Большой террор. Книга I. | страница 12



Кроме всего этого, роковую роль сыграла склонность Троцкого к позе, его убежденность в собственной победе благодаря личному превосходству над другими; он был уверен, что победит без того, чтобы опускаться до повседневных политических интриг. Югославский политический деятель Милован Джилас описал личность Троцкого в следующих точных словах: «Троцкий был превосходным оратором, блестящим, искусным в полемике писателем; он был образован, у него был острый ум; ему не хватало только одного: чувства действительности».[30]

Сталин предпочитал не вести прямых и острых нападок на Троцкого — он предоставлял это своим соратникам. Более того, Сталин упорно держался умеренной линии. Когда Зиновьев и Каменев требовали исключить Троцкого из партии, Сталин не согласился с ними и Политбюро вынесло постановление «против обострения внутрипартийной борьбы», гласившее: «Будучи несогласным с товарищем Троцким в тех или других отдельных пунктах, политбюро в то же время отметает, как злостный вымысел, предположение о том, будто в ЦК партии или в его политбюро есть хотя бы один товарищ, представляющий себе работу политбюро, ЦК и органов государственной власти без активнейшего участия товарища Троцкого».[31]

Однако действия Сталина были гораздо более эффективны, чем слова его соратников. Возглавляемый Сталиным Секретариат организовал изоляцию главных сторонников Троцкого. Раковского послали работать в советское посольство в Лондоне, Крестинского отправили в Германию с дипломатической миссией, под разными предлогами отправили подальше и других троцкистов. В результате подобных мер Троцкий оказался в одиночестве, и против него легко было маневрировать без шума и неприятностей. Взгляды Троцкого, в то время уже расходившиеся с ленинскими, были официально осуждены, и к 1925 году стало возможным снять Троцкого с поста наркома по военным делам.

Теперь Сталин двинулся против своих бывших соратников Зиновьева и Каменева. Им обоим предстояло — лишь в чуть меньшей степени, чем самому Троцкому — стать главными «вражескими» фигурами в большом терроре.

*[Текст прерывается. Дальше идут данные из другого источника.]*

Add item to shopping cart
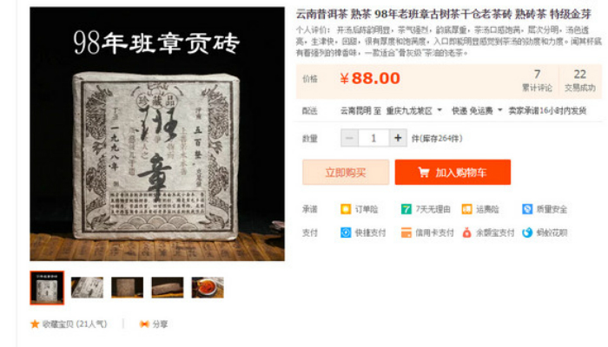 pyautogui.click(x=453, y=172)
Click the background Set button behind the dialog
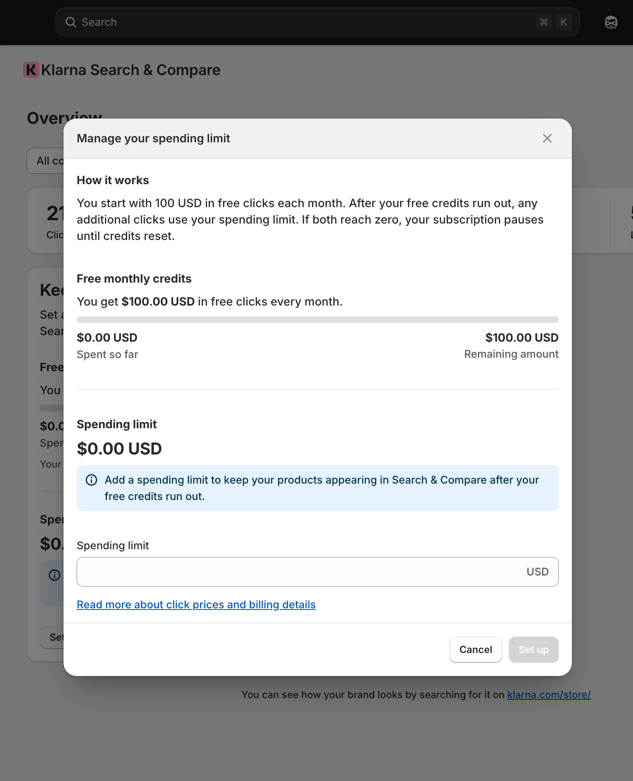Image resolution: width=633 pixels, height=781 pixels. [x=52, y=637]
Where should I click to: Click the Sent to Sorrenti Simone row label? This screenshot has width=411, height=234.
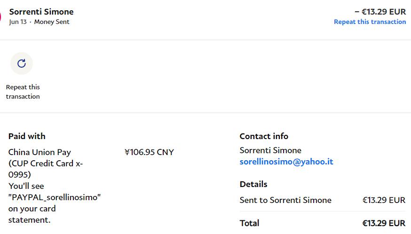[x=285, y=200]
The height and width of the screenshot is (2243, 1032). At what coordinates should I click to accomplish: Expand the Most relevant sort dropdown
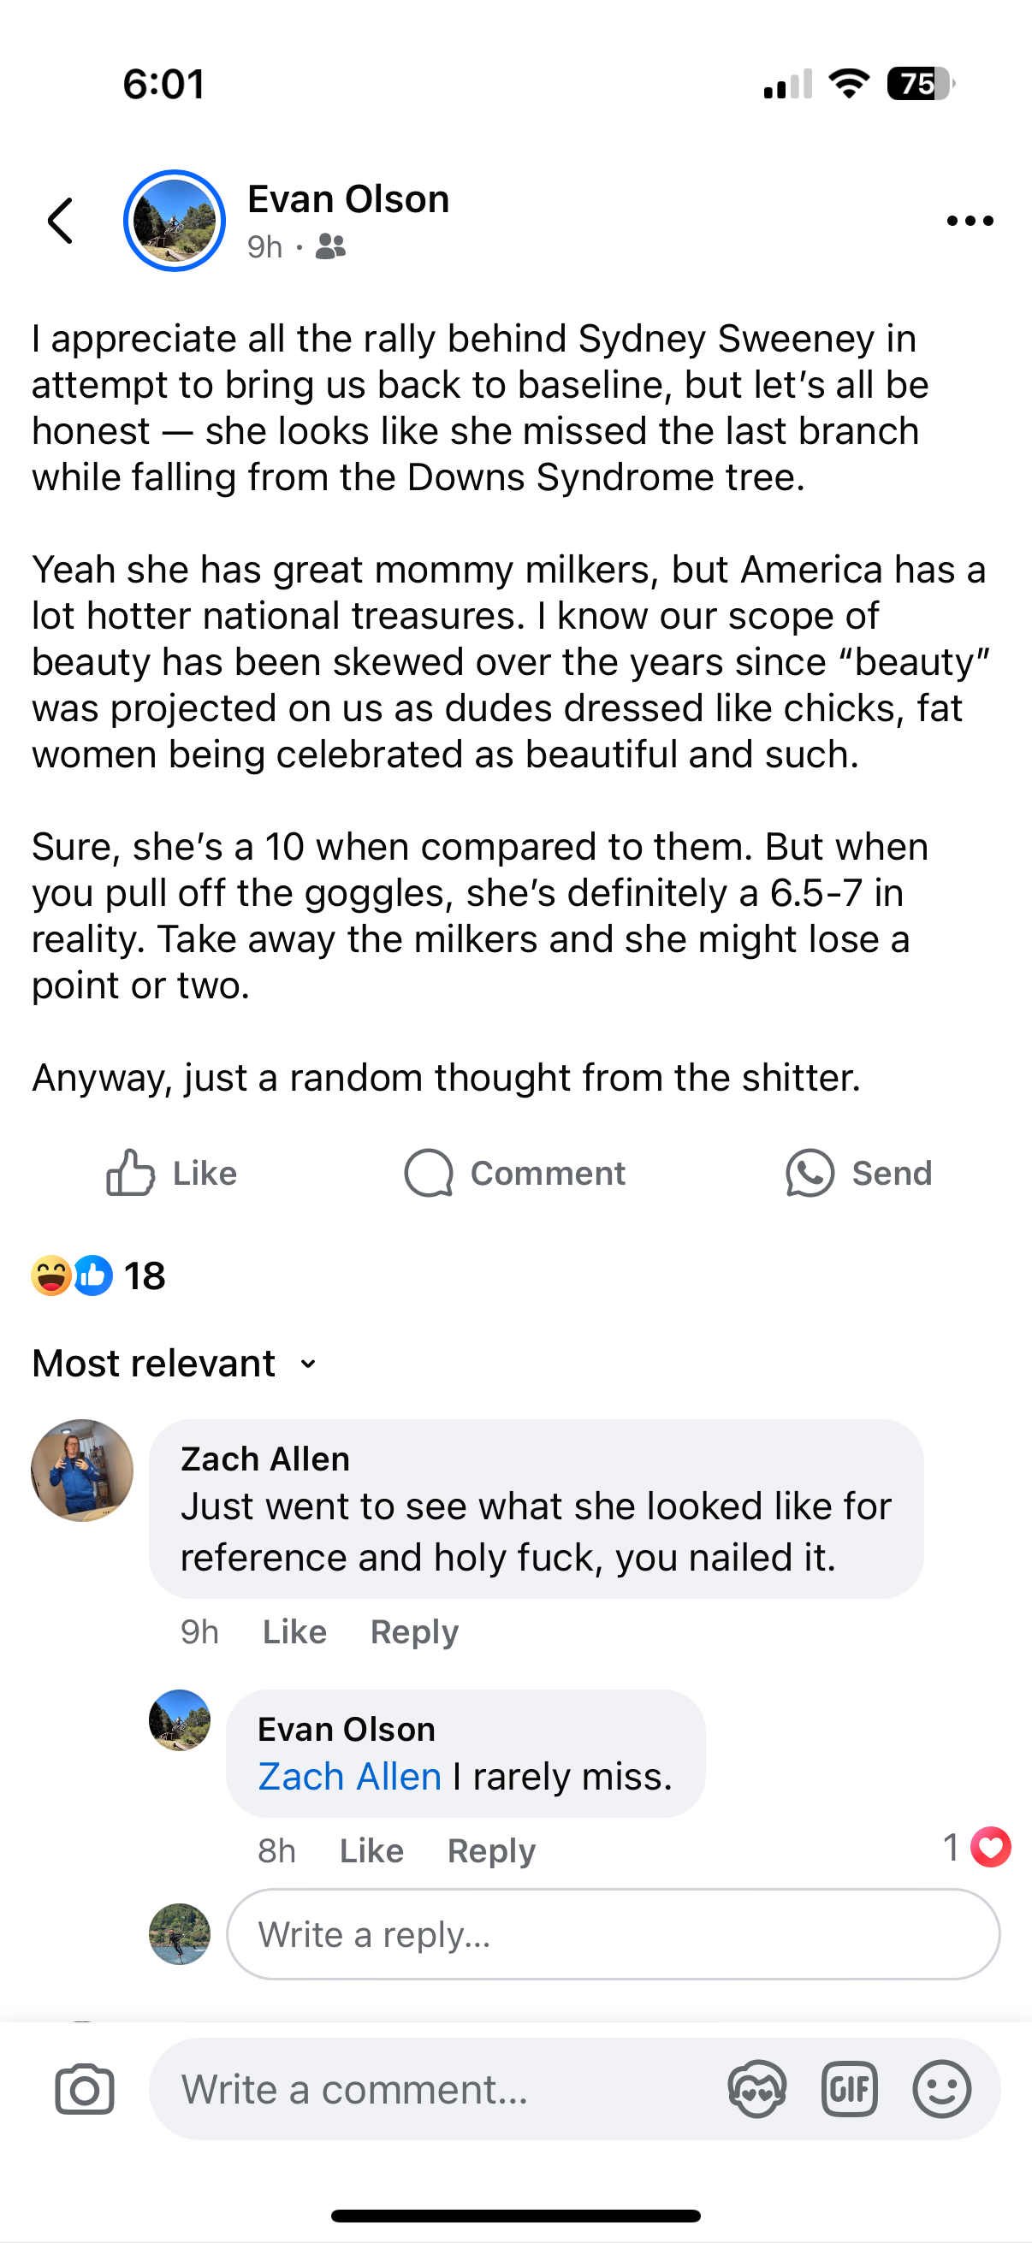coord(175,1364)
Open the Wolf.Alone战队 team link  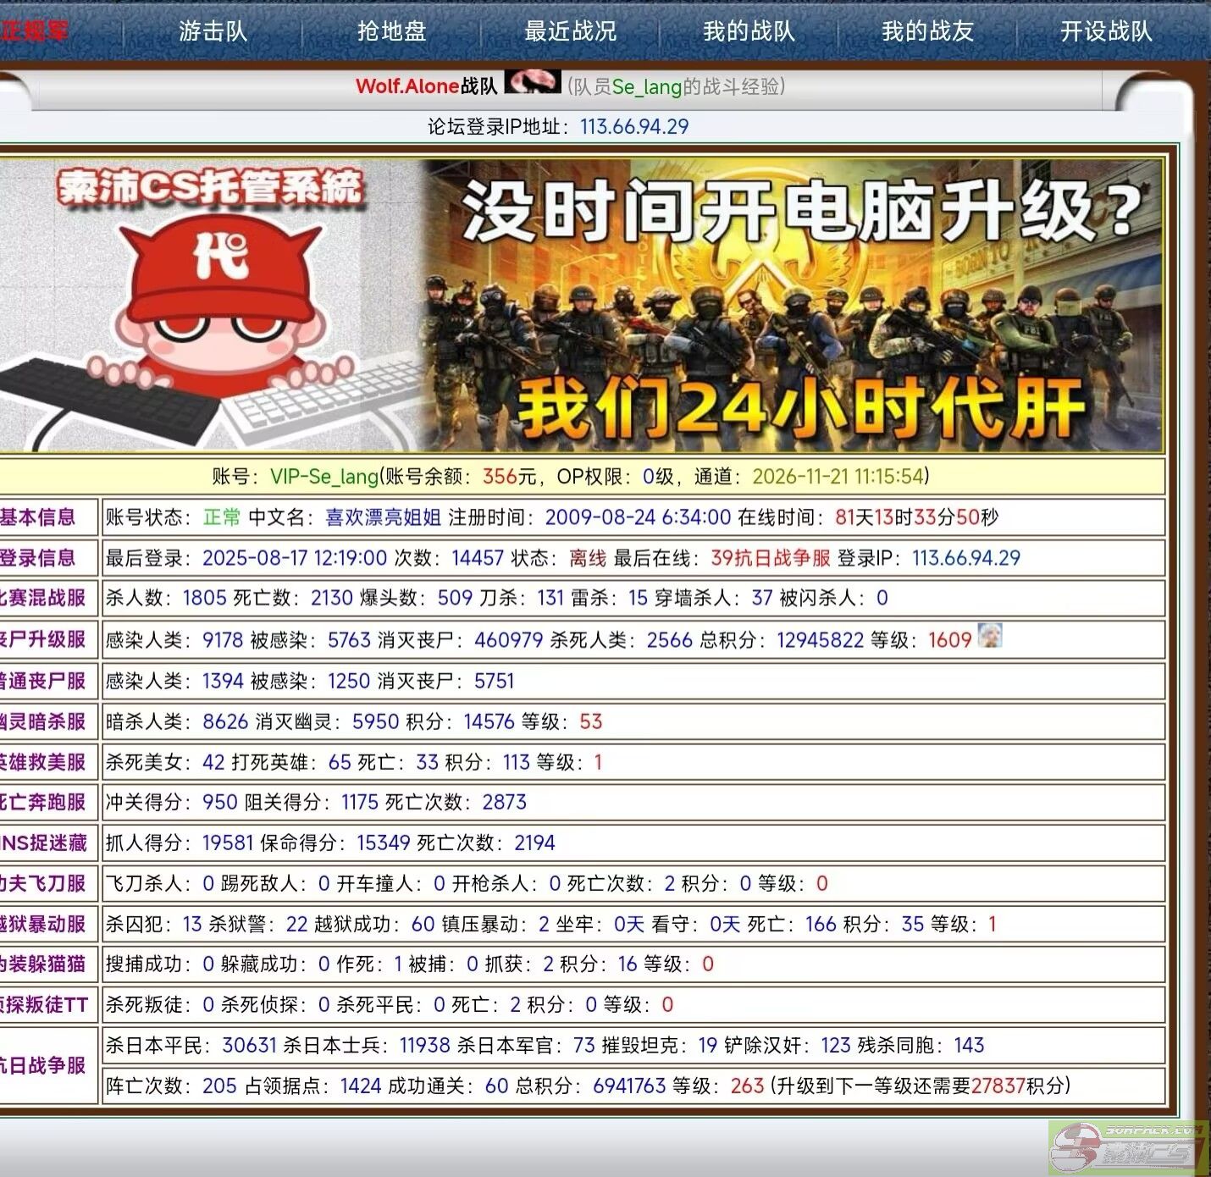pyautogui.click(x=426, y=86)
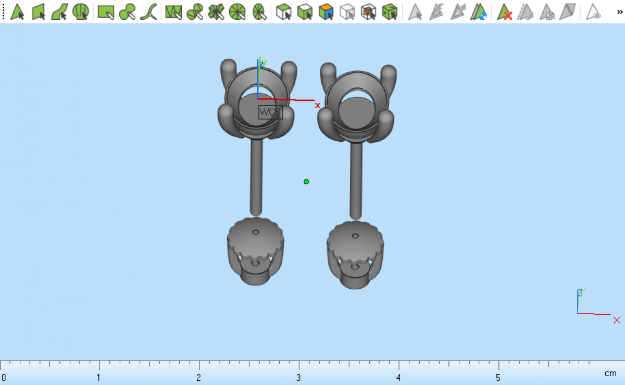Unmark all using the red X triangle
Image resolution: width=625 pixels, height=385 pixels.
pos(505,11)
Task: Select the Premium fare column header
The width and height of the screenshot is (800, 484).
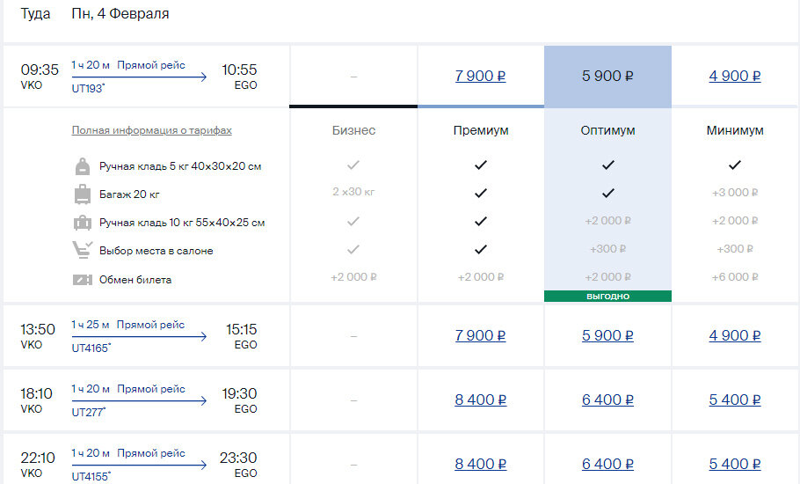Action: click(481, 130)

Трудно найти автора, который писал бы о Зиновьеве иначе, как с неприязнью. На коммунистов и некоммунистов, оппозиционеров и сталинцев Зиновьев производил одинаковое впечатление пустого, малоспособного, наглого и трусливого ничтожества. Кроме самого Сталина, Зиновьев был единственным большевистским вождем, которого никак нельзя было назвать интеллигентом. Но в то же время он не обладал и никаким политическим чутьем. У него не было понимания экономических вопросов. Зиновьев был очень эффектным оратором, но в его речах было мало содержания и они лишь способны были временно возбуждать массы.